START Source data

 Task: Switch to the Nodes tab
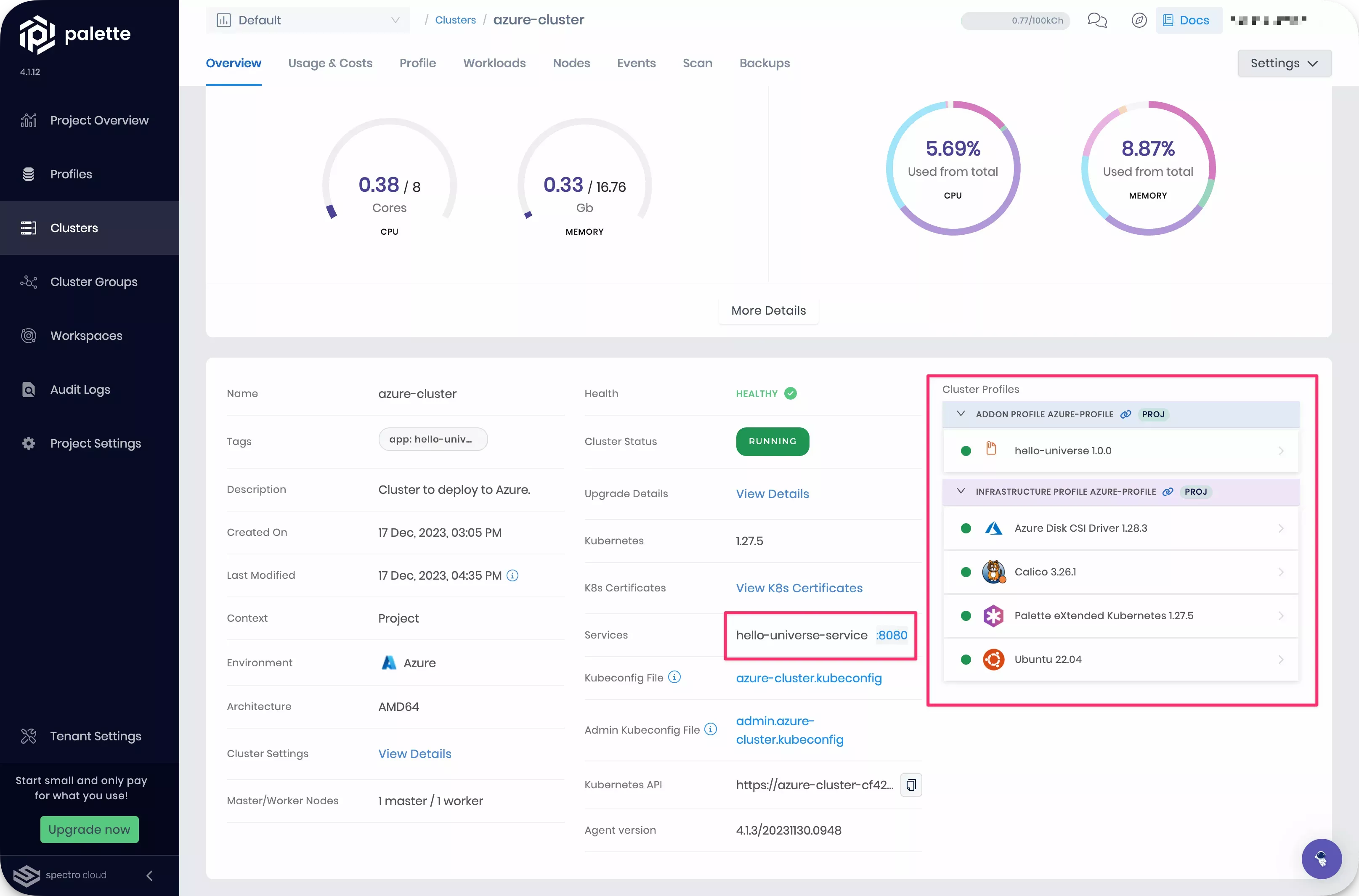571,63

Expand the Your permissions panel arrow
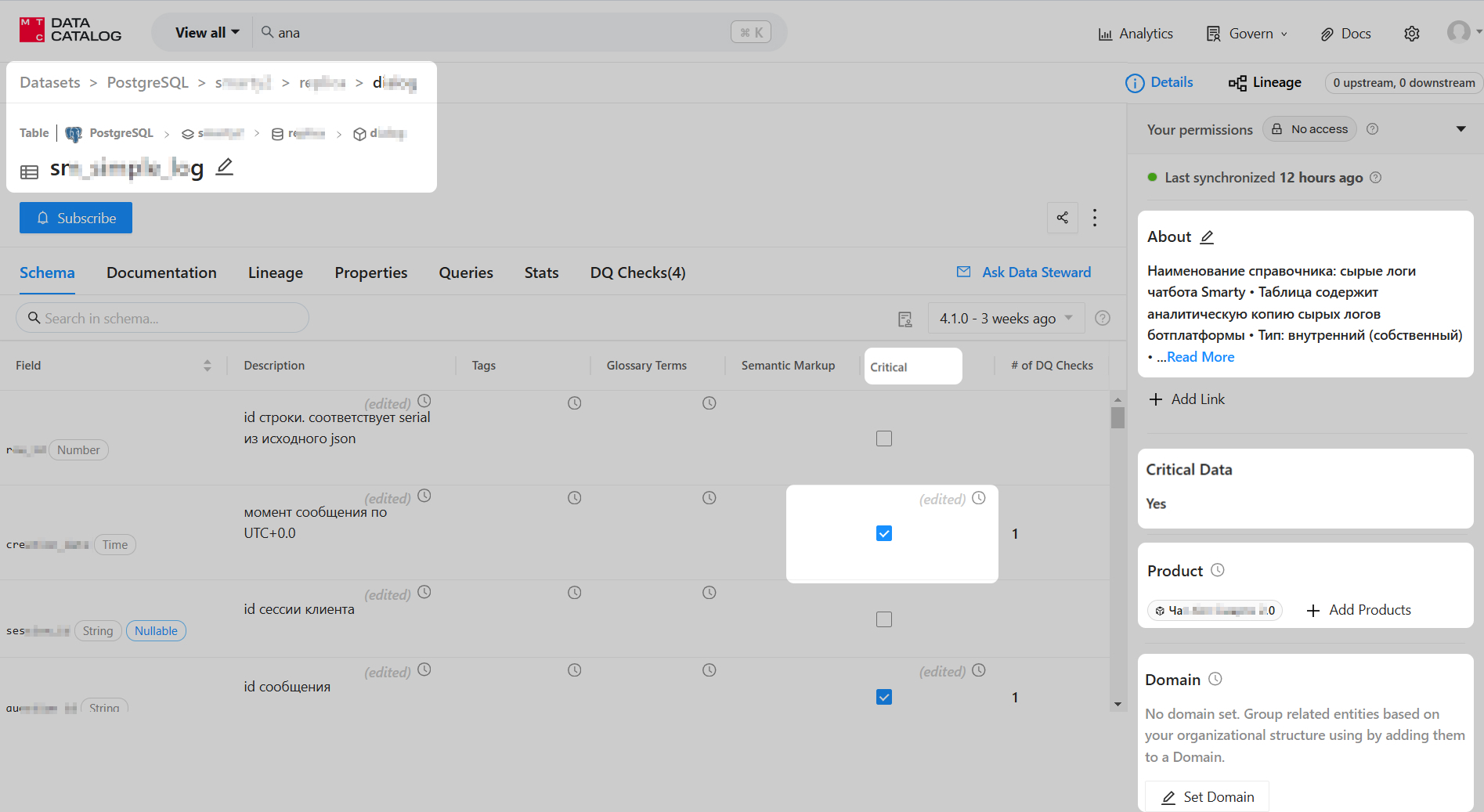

END Source data
START Source data

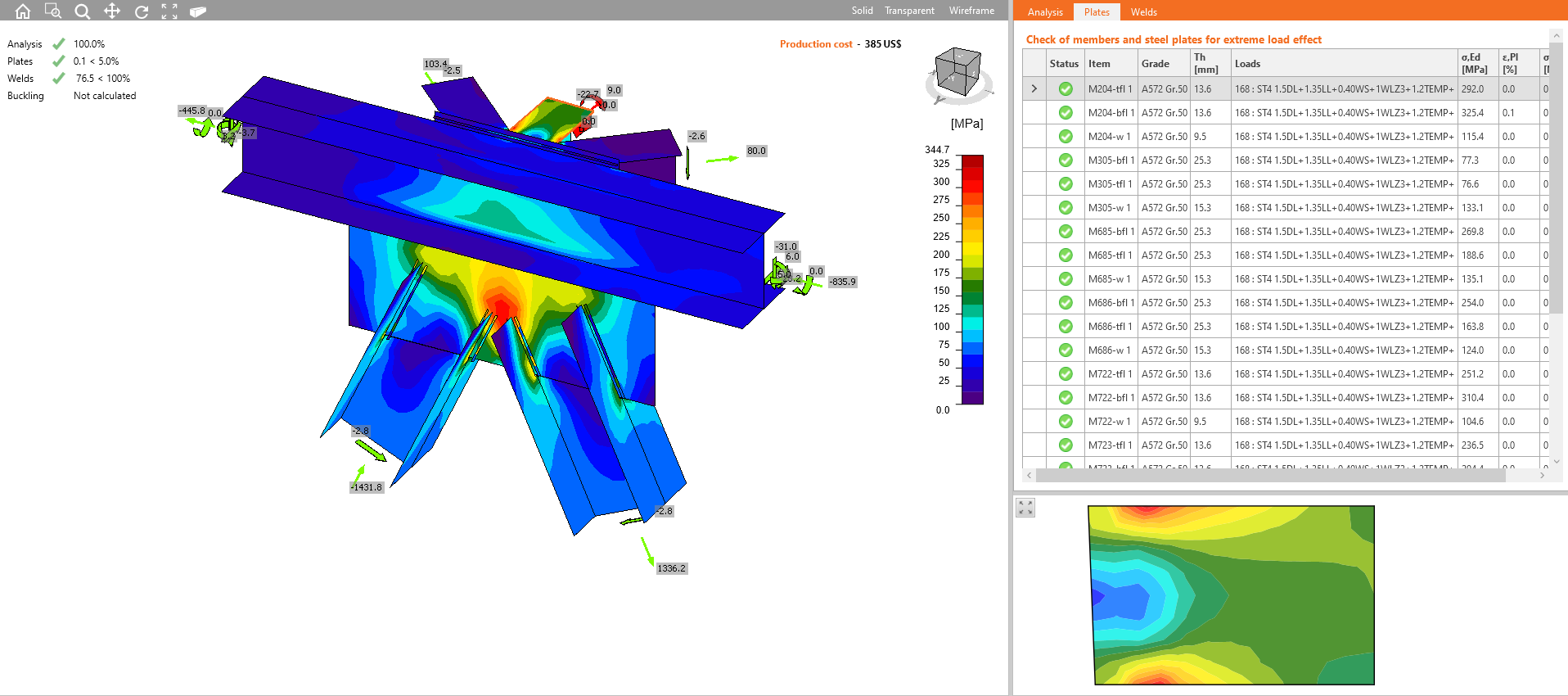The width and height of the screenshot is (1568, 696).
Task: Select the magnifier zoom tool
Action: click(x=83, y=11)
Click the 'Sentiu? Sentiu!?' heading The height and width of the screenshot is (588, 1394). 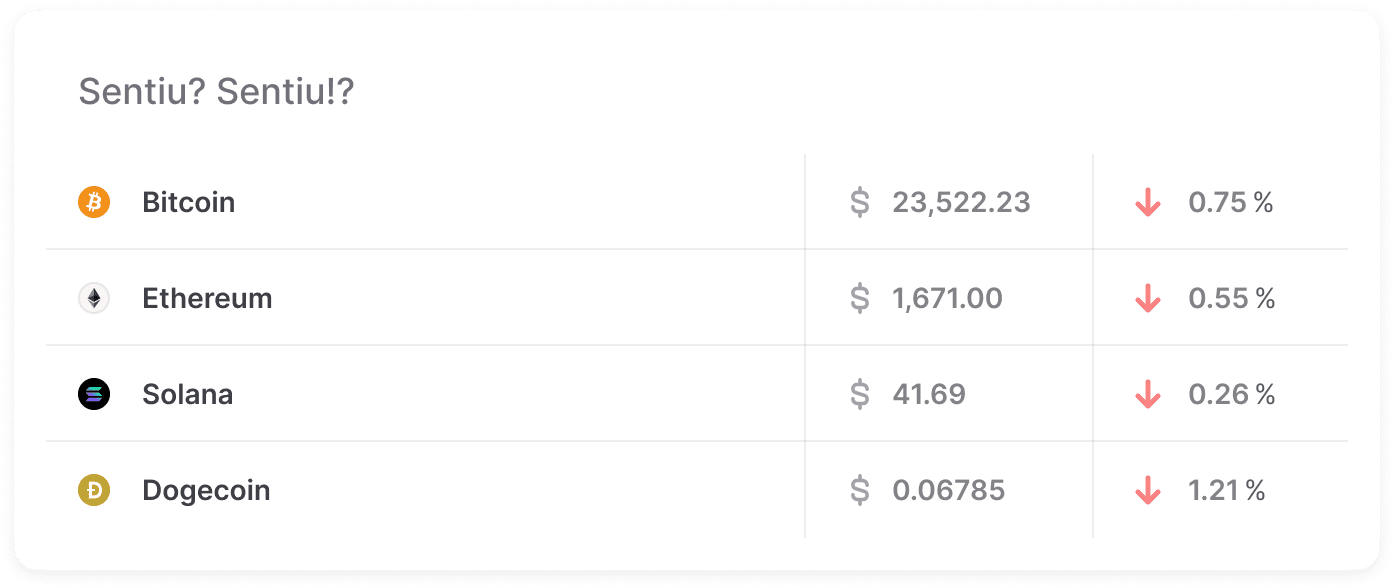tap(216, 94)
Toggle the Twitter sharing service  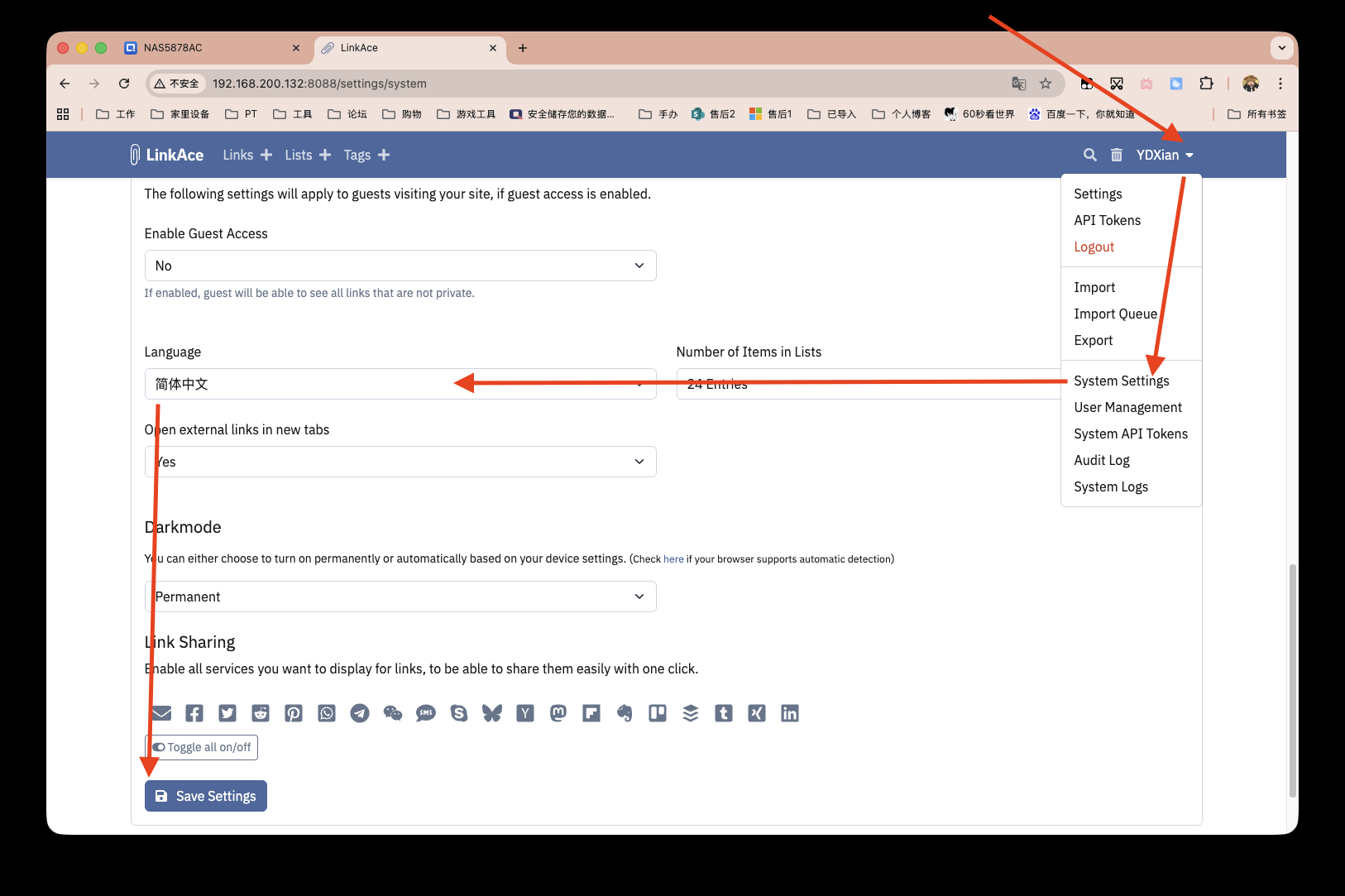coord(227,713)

END Source data

Work instruction
From the records above, copy only the lines running from the line holding "Task: Switch to the Nodes tab" through the line holding "Expand the Your permissions panel arrow", with no pictures.

Output for this exercise
 Task: Switch to the Nodes tab
571,63

Expand the Your permissions panel arrow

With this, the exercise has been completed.